Director – George Kaczender, Screenplay – Noel Hynd, Based on the Novel by Paul Gottlieb, Producer – Robert Lantos, Photography – Miklos Lente, Music – Lewis Furey, Animation – Ryan Larkin & Ida Eva Zielinska, Special Effects – Cliff Wenger Jr, Production Design – Bill Brodie. Production Company – RSL Films.
Lee Majors (Philip Morgan), Robert Mitchum (Ted Quinn), Valerie Perrine (Brenda Wilcox), Saul Rubinek (Sam Goldstein), George Touliatos (Sergeant Eckersley), Alexandra Stewart (Mimi)
After the QP&S advertising agency is taken over, personnel start quitting en masse, citing creative interference. Investigating the suspicious suicide of a co-worker, creative director Philip Morgan uncovers a conspiracy on the part of a shadowy cabal to implant subliminal brainwashing messages in television commercials.
Agency jumps on the late 1970s fad about the perils of subliminal advertising – wherein it was theorised that advertisers were brainwashing people into consuming various products by inserting sub-audial messages in tv broadcasts or suggestive words and commands to buy hidden in photographs. The film here at one point even appropriates the famous controversy over the image of a naked woman supposedly painted into the ice cubes in an alcohol ad for its lecture on what subliminal advertising is.

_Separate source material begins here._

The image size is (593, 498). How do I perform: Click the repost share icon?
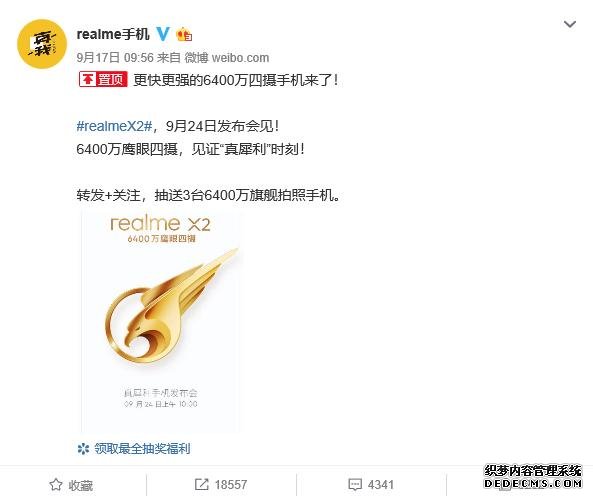point(202,484)
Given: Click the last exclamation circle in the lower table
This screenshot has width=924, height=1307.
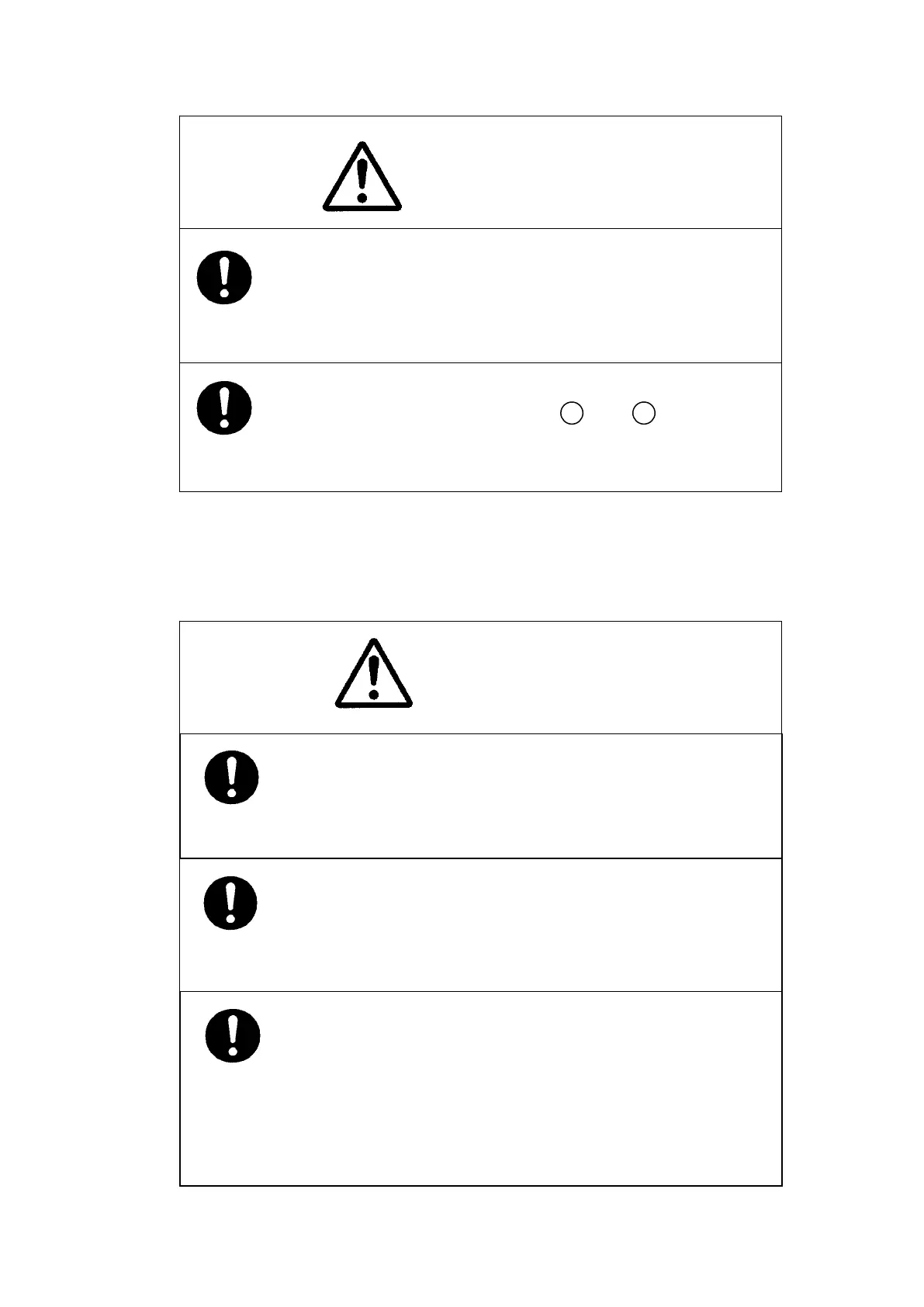Looking at the screenshot, I should 232,1035.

What is meant to be going on is not revealed up until the end but by then the various lectures about what subliminal advertising is have unsubtly drained any surprise out of such a denouement. For all the possibilities inherent in the idea, the film avoids them and concentrates instead on standard thriller tropes – car chases, break-ins and so on. The film is drearily directed by tv director George Kaczendar who fails to create any situations that ever generate suspense.
The dialogue is all snub-nosed sub-Mickey Spillane quips – “This doctor must be a proctologist – he’s giving me a pain in the ass,” or “They injected me in the butt”, “Turn the other cheek.” The film’s most amusing sequence is where Lee Majors escapes two pursuers by pouting kisses at a group of bikers stopped at a railway crossing, inciting them to attack the car.
Agency was one of a handful of films made by expatriate Hungarian director George Kaczender who took up residence in Canada. His most well known film was probably In Praise of Older Woman (1978). His one other venture into genre material was Prettykill (1987), a detective thriller about the hunt for a serial killer. All of Kaczender’s work from the late 1980s has been in television.